Non sono parole eccessive: per rendersene conto basterebbe ricordare che, ben prima che comparisse all’ingresso di Auschwitz la famosa e truculenta massima: “il lavoro rende liberi”, ne era esistita un’altra molto simile proprio sulle isole Solovki che recitava non meno sinistramente: “Il lavoro fortifica l’anima e il corpo”. Era il 1919, quando Lenin, Lenin non Stalin, requisiva le isole Solovki, trasformandole così in un modello infernale di repressione, e inaugurando quello che è stato chiamato dal grande storico franco-bulgaro Tzvetan Todorov «il secolo delle tenebre», espressione con cui apriva nel marzo del 2000 un convegno senese su “Storia, verità, giustizia. I crimini del XX secolo”, pubblicato poi con questo titolo all’inizio del 2001 da Bruno Mondadori: «se il settecento è il secolo dei lumi», egli diceva, «il novecento è il secolo delle tenebre». Solženicyn, quando era rinchiuso nei “campi di rieducazione”, pensava talvolta che ad un immenso paese come la Russia mancassero uomini di genio, spiriti eletti talmente profondi e ispirati da riuscire a congiungere una sapienza eterna, sia di natura umana che divina, con la fiera vitalità della cultura e della storia, con l’amore stesso della nazione.

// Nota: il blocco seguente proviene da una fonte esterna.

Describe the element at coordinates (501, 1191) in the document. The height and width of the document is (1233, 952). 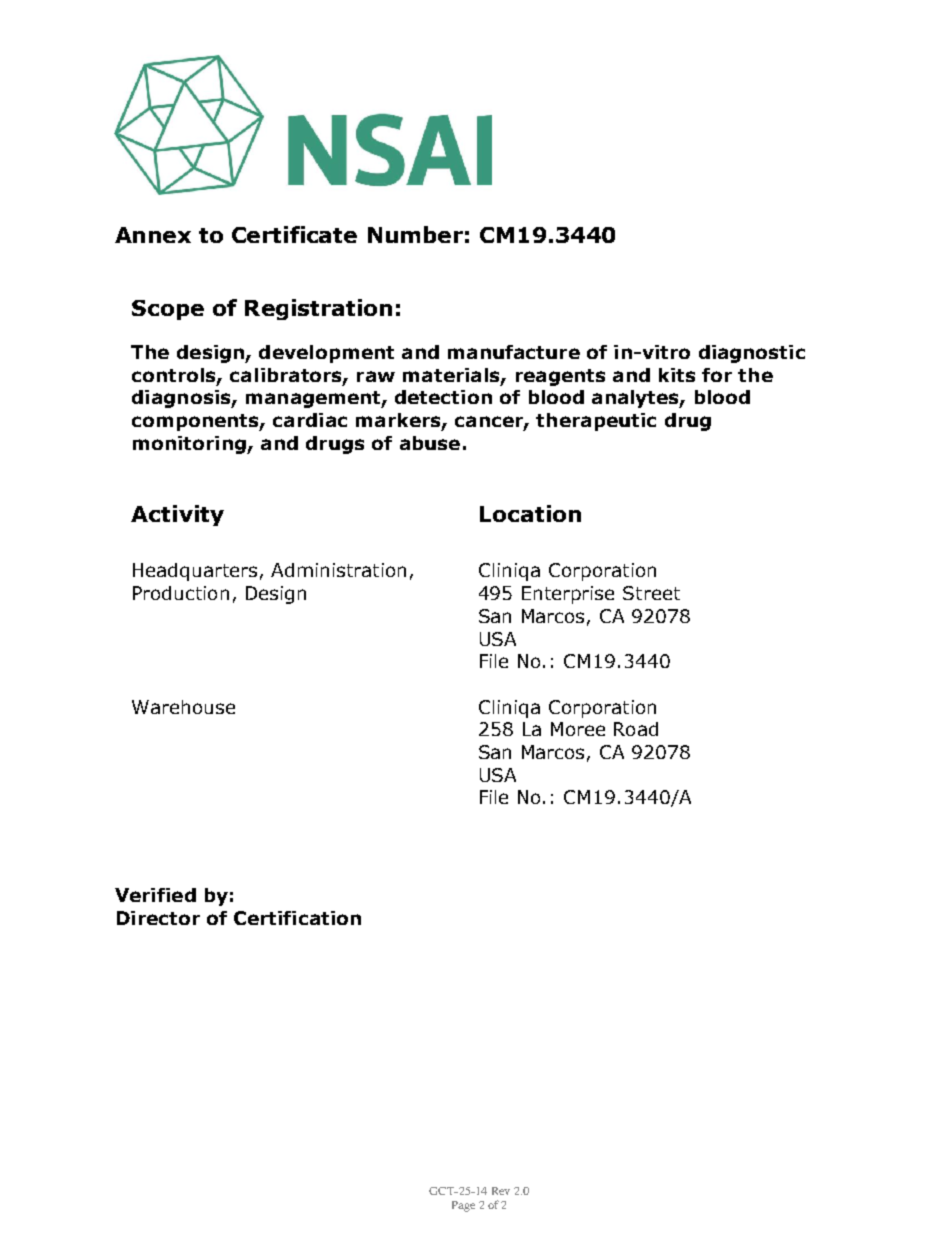
I see `Rev` at that location.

A dire il vero, per quanto riguarda in particolare il versante divino di quella sapienza, almeno uno di quegli spiritti eletti poteva e doveva essere rinvenuto in Pavel Florenskij che invece la Russia avrebbe completamente dimenticato per decenni e decenni dopo la sua morte: solo dopo il 1991, con l’apertura degli archivi segreti del KGB, apertura tuttavia interrotta in seguito da Putin, il mondo russo ma soprattutto il mondo tout court cominciò a riappropriarsi di una gigantesca anima del XX secolo. Con la guerra in corso in Ucraina, uomini come Florenskij, pacifici ma combattenti e non abituati ad indietreggiare dinanzi a minacce e a torture di qualsiasi genere, e sempre guidati dalla luce della fede e dal coraggio della verità e della giustizia amorevole, potrebbero contribuire a dare una grande speranza di rigenerazione materiale e spirituale all’intera umanità.

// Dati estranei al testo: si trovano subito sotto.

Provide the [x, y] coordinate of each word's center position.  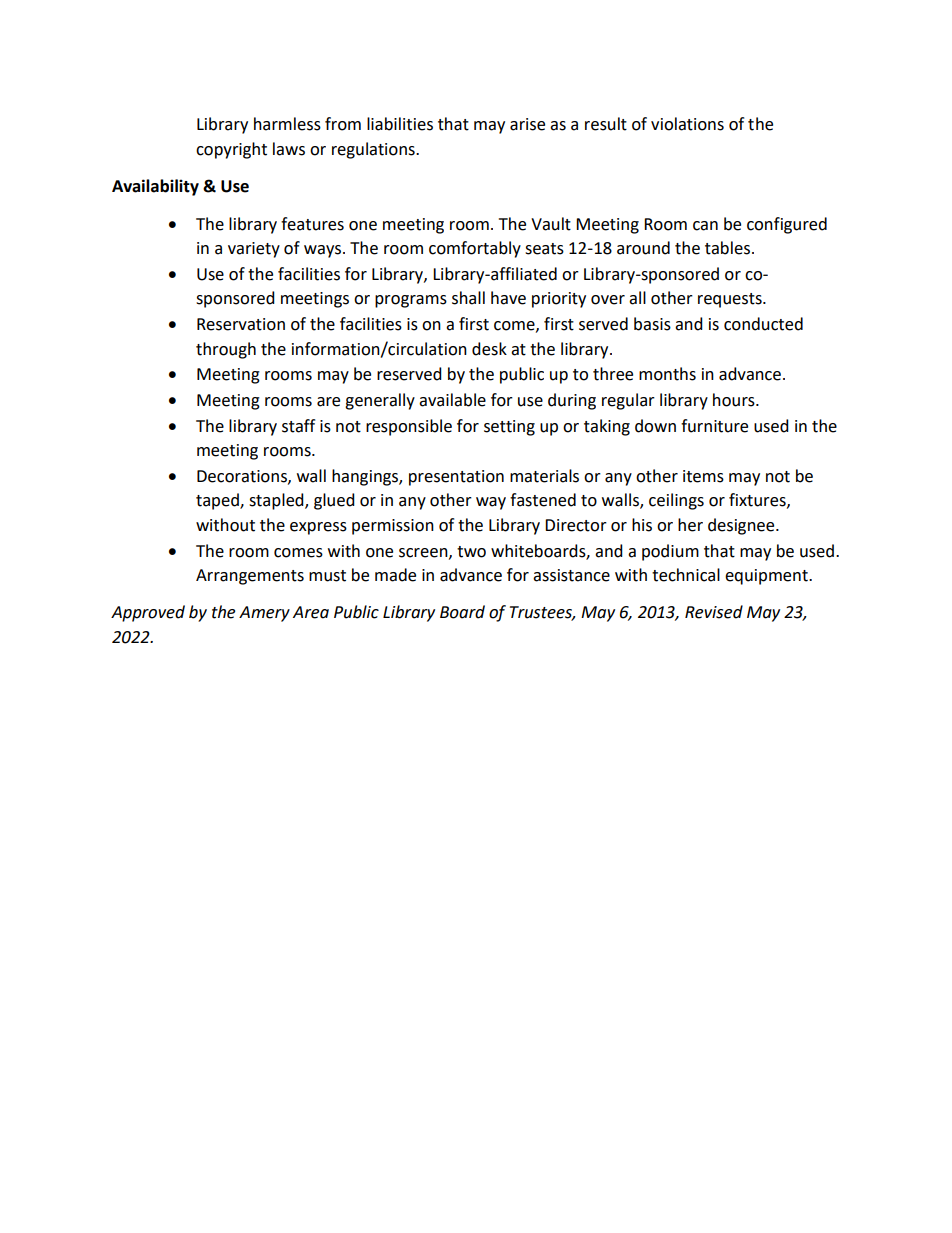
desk [489, 349]
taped [218, 501]
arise [527, 124]
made [395, 575]
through [226, 350]
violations [687, 124]
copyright [231, 150]
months [667, 374]
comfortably [475, 249]
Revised [714, 612]
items [703, 476]
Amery [264, 614]
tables [727, 248]
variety [254, 250]
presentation [456, 478]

Tuttavia, per chi vuol capire l’essenziale, sussistono ormai oggettive possibilità di comprensione razionale e demistificante, ovvero, volendo lasciare la conclusione ad un ottimo giornalista italiano come Vittorio Ferla: «Il paradosso è che, in questa guerra, un erede del nazismo effettivamente esiste, ma è lo stesso tiranno russo. “Con l’invasione dell’Ucraina, Putin, la sua cerchia ristretta e i generali stanno ora rispecchiando il fascismo e la tirannia di 70 anni fa, ripetendo gli errori dei regimi totalitari del secolo scorso”, dichiara il ministro della Difesa britannico, Ben Wallace, con la cruda schiettezza che spesso contraddistingue gli anglosassoni. Che, peraltro, di bombardamenti nazisti se ne intendono: la capitale Londra fu colpita nel settembre del 1940.

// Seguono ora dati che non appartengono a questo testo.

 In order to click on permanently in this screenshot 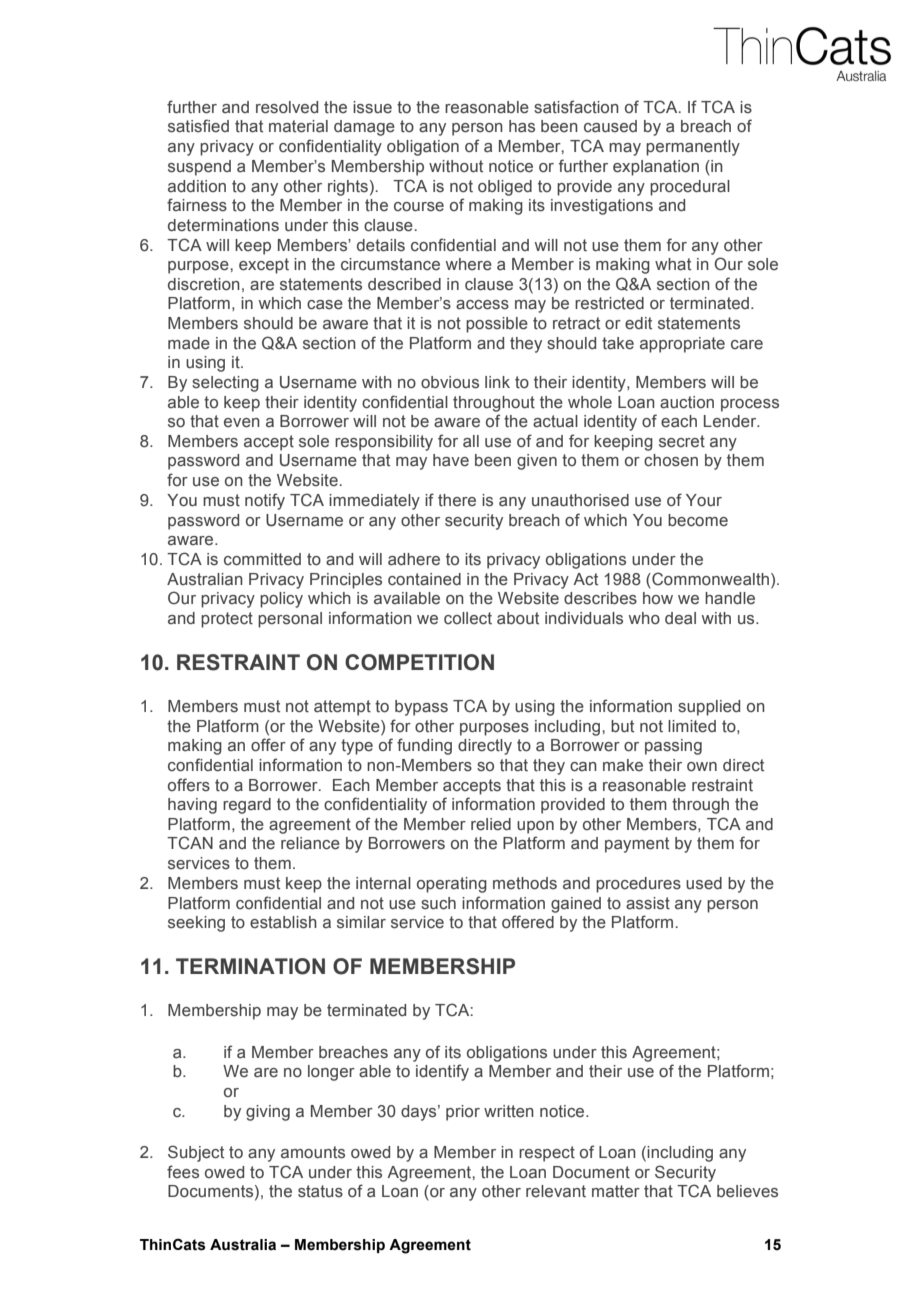, I will do `click(693, 148)`.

La verità è che le somiglianze tra l’aggressione russa odierna e la guerra di conquista di Hitler in Europa dopo il 1939 sono più d’una. C’è un dittatore che ha ordinato l’invasione di un territorio straniero autonomo per l’autoesaltazione della propria nazione. Lo ha fatto senza essere stato provocato da un attacco da parte del paese invaso, perseguendo i suoi obiettivi in violazione degli accordi bilaterali e internazionali e del diritto riconosciuto nelle carte dell’Onu. L’invasione è giustificata sulla base di false pretese di supremazia storica, ideologica e, perfino, mistico-religiosa. Si propaga un mito secondo cui le vittime dell’aggressione vengono di fatto liberate dall’oppressione. I militari hanno agito barbaramente, puntando direttamente la popolazione civile con l’obiettivo della sua eliminazione fisica, etnica e culturale. Nel frattempo, la popolazione civile è vittima di una manipolazione ideologica totalitaria» (V. Ferla, E’ proprio Putin il miglior erede della paranoia nazista, in sito online “Libertà eguale”, 11 maggio 2022).